Any ABL unary operator that can precede the specified term, including the:

(

Begins a group of one or more terms and operators that are evaluated together before any terms or operators to the left of the ‘('. If specified, the group must be terminated with a ‘)'.

term

Any one of the following ABL elements that represents or returns a value with a data type that is compatible with the expression data type, including:

A literal (constant) value represented according to its data type (Data types)

A reference to a variable scoped to the current procedure, user-defined function, or method of a class, or to an accessible class-based variable data member, including a subscripted or unsubscripted array reference (DEFINE VARIABLE statement, Class-based data member access)

A reference to a parameter (of any mode) defined for the current procedure, user-defined function, or method of a class, including a subscripted or unsubscripted array reference (DEFINE PARAMETER statement)

A reference to a readable class-based property or COM property, including a subscripted or unsubscripted array reference (DEFINE PROPERTY statement, Class-based property access, Accessing COM object properties and methods)

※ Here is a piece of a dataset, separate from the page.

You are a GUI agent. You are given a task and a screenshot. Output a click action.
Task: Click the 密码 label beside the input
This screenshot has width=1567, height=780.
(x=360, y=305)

Readable handle attribute reference (Accessing handle attributes and methods)

Readable system handle reference (Handle Reference)

An ABL built-in or user-defined function call (FUNCTION statement)

A handle method, non-VOID COM method, or non-VOID class-based method call (Accessing handle attributes and methods, Accessing COM object properties and methods, Class-based method call)

An Expression (recursive)

Note that each term of the expression can itself be formed from an expression, resulting in multiple possible combinations of basic terms and operators, with or without grouping parentheses. Note that each of these elements, except for a more complex Expression, represents a basic term of the expression.

binary-operator

Any ABL binary operator that can separate two term elements, each of which must have a data type that is compatible with an expression that can result when applying the specified binary-operator to the specified term elements, including the:

)

Terminates a group of one or more terms and operators that are evaluated together before any terms or operators to the right of the ‘)'. If specified, the group must begin with a ‘('.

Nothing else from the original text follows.